Jean-Philippe DUPONT, ENSAE 1981 Directeur Général de Thalys

Je retire toujours le maximum de mes expériences passées pour me projeter dans l’avenir


Le siège de Thalys est situé au centre de Bruxelles, tout proche de l’artère principale de cette cité vivante. La vitrine chaleureuse du chocolatier tout proche n’invite pas le spectateur à sortir des clichés habituels. Vu de l’extérieur le siège de Thalys est sobre, l’intérieur confortable et convivial. Le luxe tapageur n’est pas de mise ici et l’occupant des lieux est à son image: modeste dans ses propos et ambitieux dans ses projets. Ce directeur, qui se décrit lui-même comme un “fan de l’ENSAE”, nous propose un parcours atypique au vu de l’orientation des dernières générations d’étudiants sortant de l’école, mais exemplaire dans son orientation. Extraits d’un entretien qui mène des portes de l’INSEE au carrefour de l’Europe. “Depuis trois ans, je vis à Bruxelles avec ma famille. C’est une capitale très différente de Paris, qui n’a pas vraiment de centre mais s’organise par quartier, chaque quartier ayant une personnalité propre. C’est une ville très vivante et cosmopolite, extrêmement ouverte sur le reste de l’Europe. Normand d’origine, je n’ai pas particulièrement de problème avec le climat et je me sens bien dans ce contexte international. Si je devais retracer mon itinéraire en quelques mots, je dirais que la source principale de mes choix, au plan professionnel, réside dans la volonté de s’adapter, d’évoluer dans des contextes différents tout en suivant un fil rouge qui correspond à ma formation initiale d’économiste et aux qualités qu’elle développe, comprendre les problèmes et anticiper les évolutions.

_DONNÉES ENREGISTRÉES:_
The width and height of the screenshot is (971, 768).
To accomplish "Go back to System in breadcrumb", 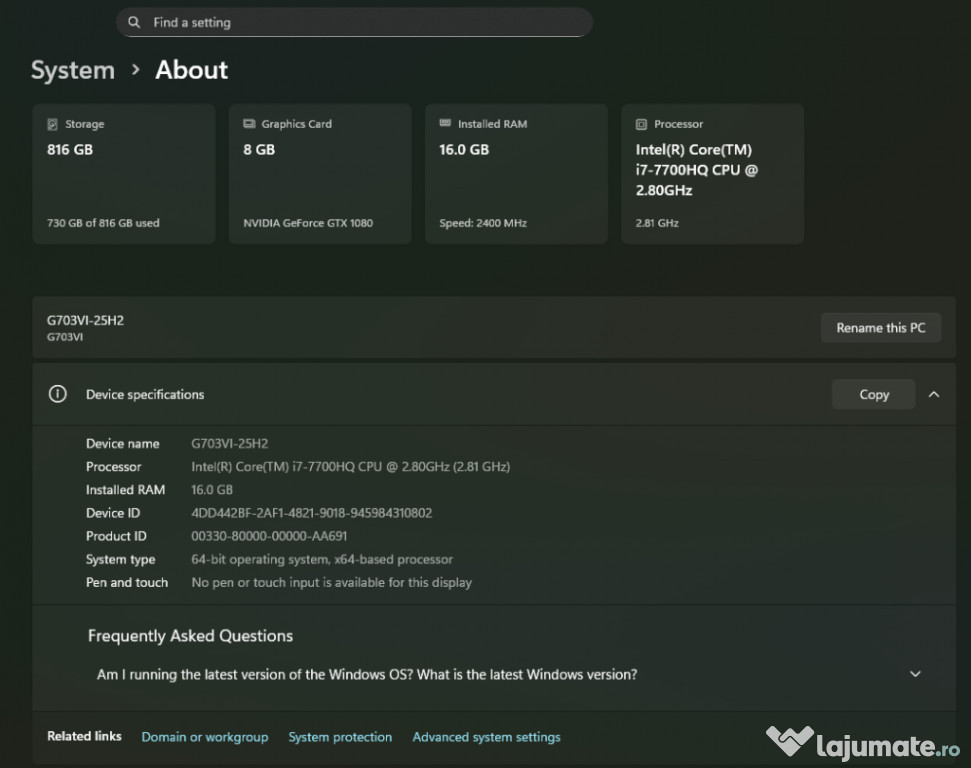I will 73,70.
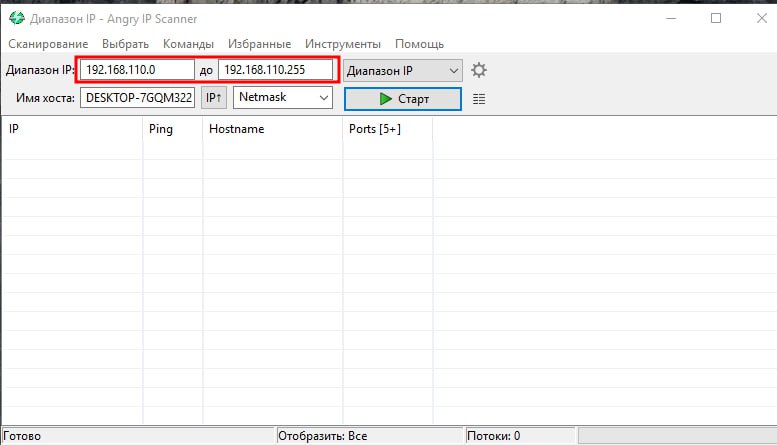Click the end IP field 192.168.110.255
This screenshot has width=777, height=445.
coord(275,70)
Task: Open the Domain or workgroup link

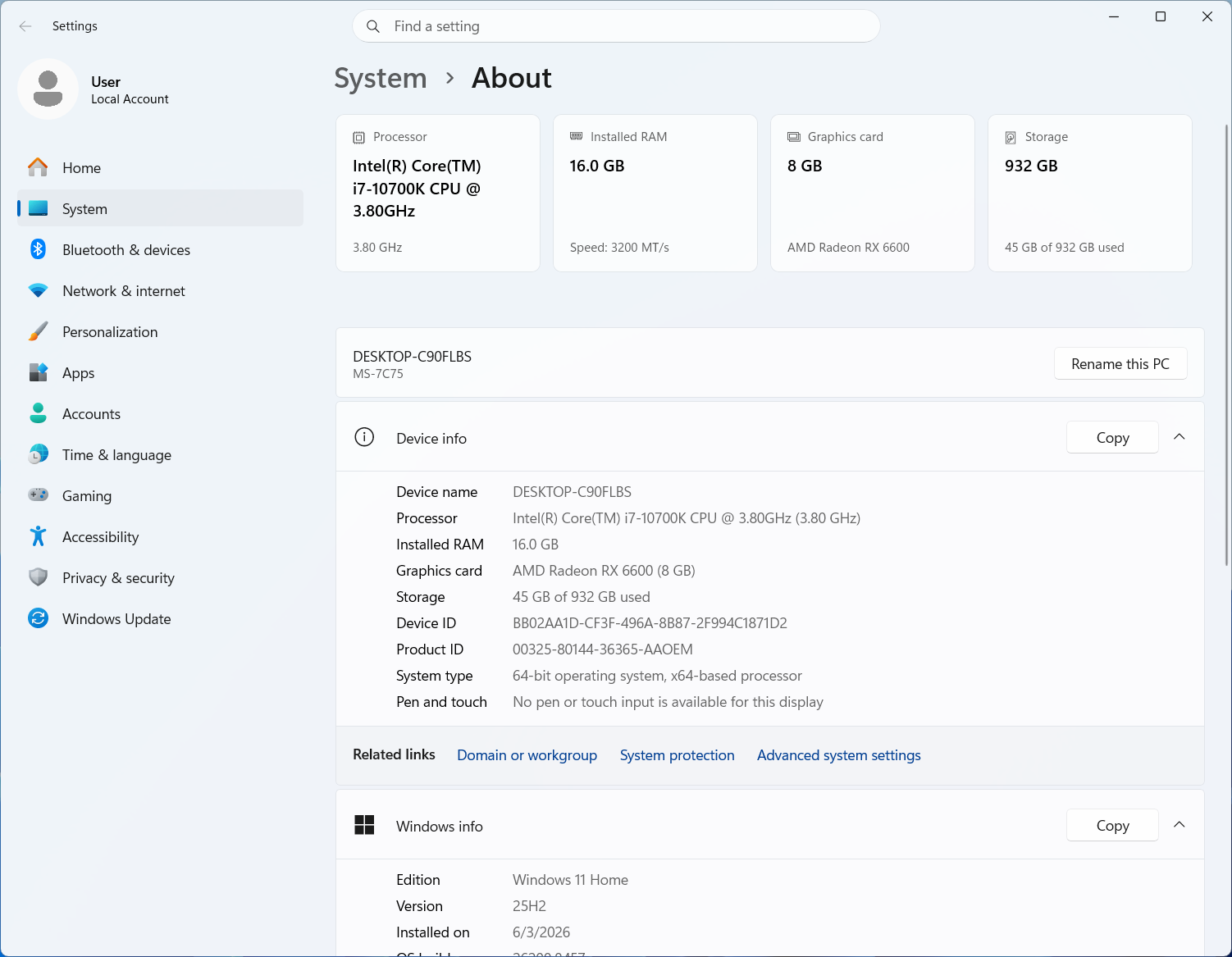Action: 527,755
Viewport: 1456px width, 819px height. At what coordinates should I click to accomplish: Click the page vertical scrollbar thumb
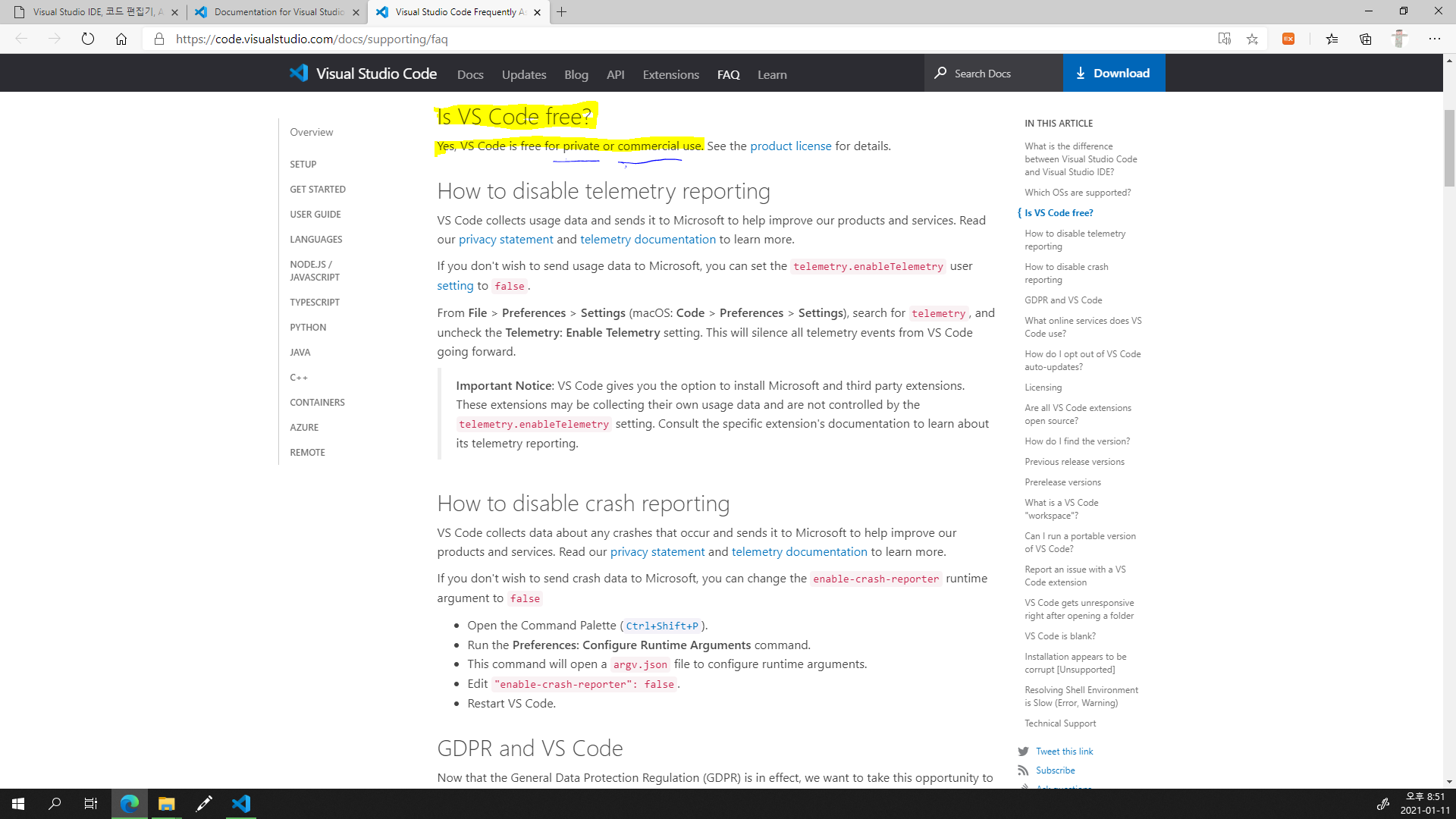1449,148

_CONSIGNES À SUIVRE:_
Résumez la sélection en deux phrases.

_RÉPONSE RÉDIGÉE:_
Le siège de Thalys, au centre de Bruxelles, est sobre et convivial, à l'image de son directeur général Jean-Philippe Dupont, issu de l'ENSAE, modeste dans ses propos et ambitieux dans ses projets. Installé à Bruxelles avec sa famille depuis trois ans, il apprécie cette ville vivante et cosmopolite, et explique que ses choix professionnels viennent de la volonté de s'adapter à des contextes différents tout en gardant le fil rouge de sa formation d'économiste.